Home / News / India /  No deaths due to lack of oxygen reported specifically by states, UTs during 2nd Covid wave: Centre

The Centre on Tuesday informed that the states and UTs have not reported any deaths due to lack of oxygen during the second wave of Covid. It, however, said that there was an unprecedented surge in demand for medical oxygen during the second wave and it peaked at nearly 9000 MT compared to 3095 MT in the first wave. The information was shared by Minister of State for Health Bharati Praveen Pawar in Rajya Sabha.

Responding to a question on whether a large number of Covid patients died due to acute shortage of oxygen in the second wave, the minister said that health is a state subject and states and UTs regularly report the number of cases and deaths to the Centre.

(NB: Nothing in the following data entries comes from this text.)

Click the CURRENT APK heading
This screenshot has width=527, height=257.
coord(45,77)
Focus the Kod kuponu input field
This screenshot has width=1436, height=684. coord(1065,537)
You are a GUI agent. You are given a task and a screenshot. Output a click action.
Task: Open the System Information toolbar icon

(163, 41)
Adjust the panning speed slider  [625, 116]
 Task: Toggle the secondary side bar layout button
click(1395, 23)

"Detailed guidelines for reporting of deaths have been issued by the Union Health Ministry to all states and UTs. Accordingly, all states and UTs report cases and deaths to the Union Health Ministry on a regular basis. However, no deaths due to lack of oxygen have been specifically reported by states and UTs," Pawar said in a written reply.

The minister added that the Centre supported the states and undertook a series of actions including provisioning medical oxygen, and other consumables to ensure clinical care of Covid patients in view of the steep rise of infection trajectory in the country during April- May 2021.

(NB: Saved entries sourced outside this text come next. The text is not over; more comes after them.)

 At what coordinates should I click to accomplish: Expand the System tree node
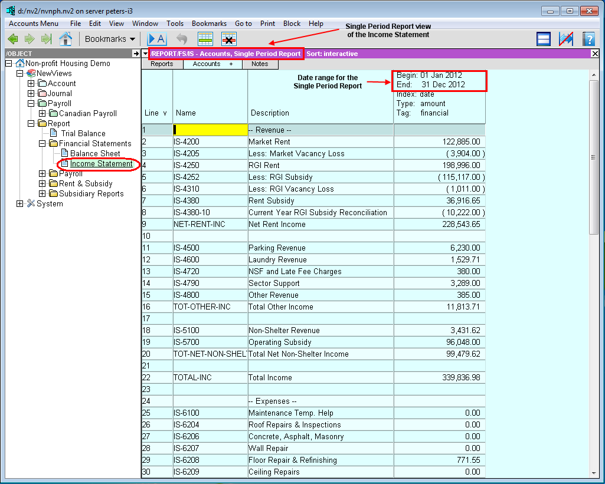20,203
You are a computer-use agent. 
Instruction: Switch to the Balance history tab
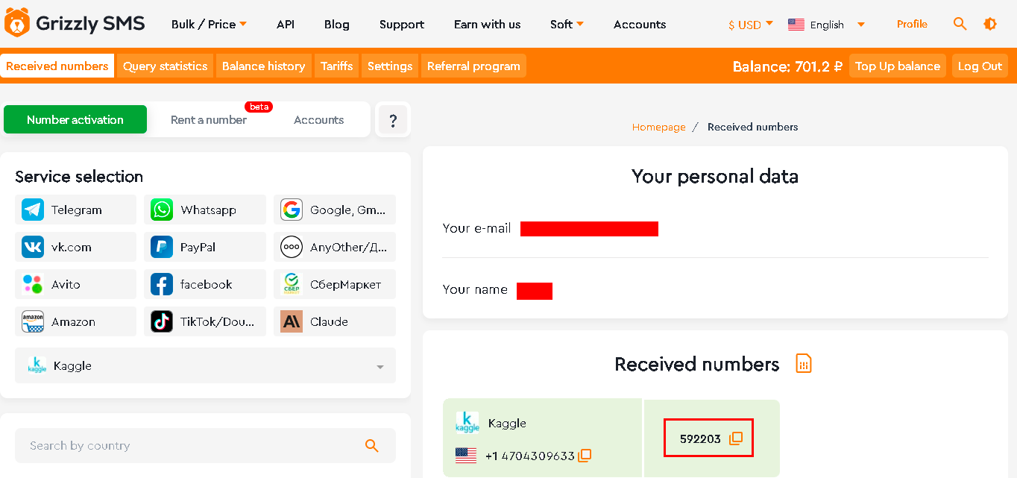point(263,66)
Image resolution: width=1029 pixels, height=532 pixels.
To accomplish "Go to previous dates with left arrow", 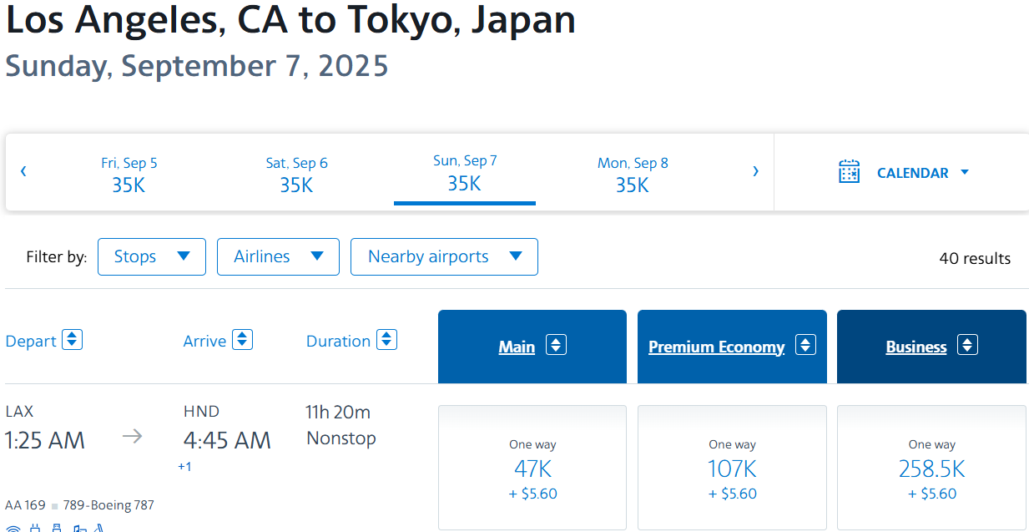I will [23, 172].
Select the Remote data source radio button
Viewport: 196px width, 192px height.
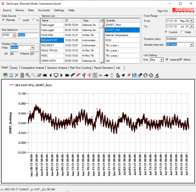click(x=3, y=20)
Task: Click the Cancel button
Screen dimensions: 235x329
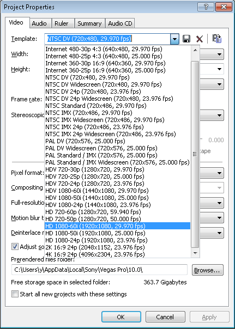Action: [x=165, y=317]
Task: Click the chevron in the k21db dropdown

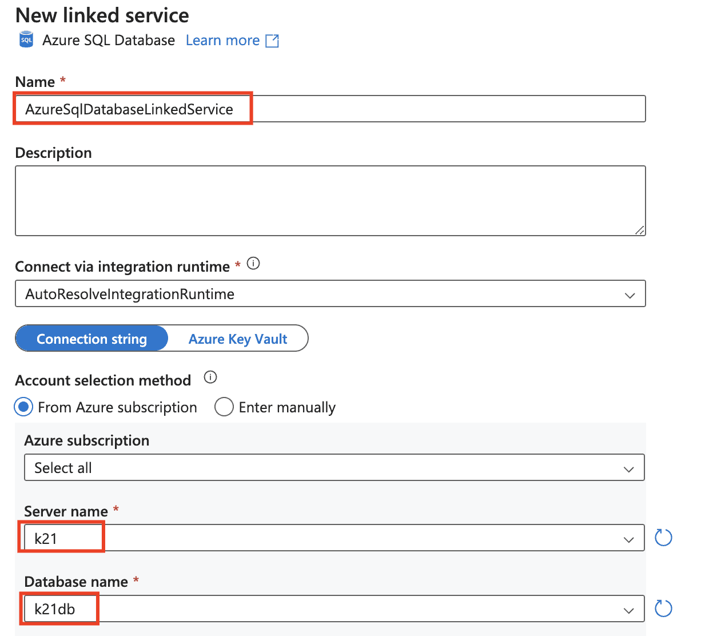Action: pos(628,610)
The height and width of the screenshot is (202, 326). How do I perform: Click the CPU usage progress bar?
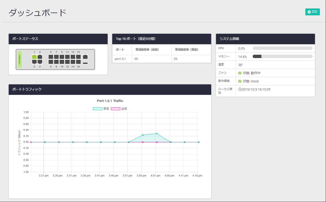(282, 48)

During the second week, several states had reported shortage of oxygen due to rise in cases. On a question of total demand by the states and total supplied, the central government said that the supply of medical oxygen to hospitals is determined by contractual arrangements between the hospital and the medical oxygen supplier concerned.

"However, due to unprecedented surge in demand of medical oxygen during the second wave – the demand in the country peaked to nearly 9000 MT as compared to 3095 MT during the first wave – the central government had to step in to facilitate equitable distribution to the states," the minister said.

She further said that the active caseload of the state and UT was the primary determinant of oxygen allocation. Other factors such as case doubling rate, available medical infrastructure, etc. were also given due consideration. The allocation was kept dynamic as per the changing pandemic load.

The minister informed that the first allocation order was issued on 15th April and revised from time to time, based on the trends of active cases and supply position. A total allocation of 10,250 MT had been done to 26 high burden states as on May 28, 2021.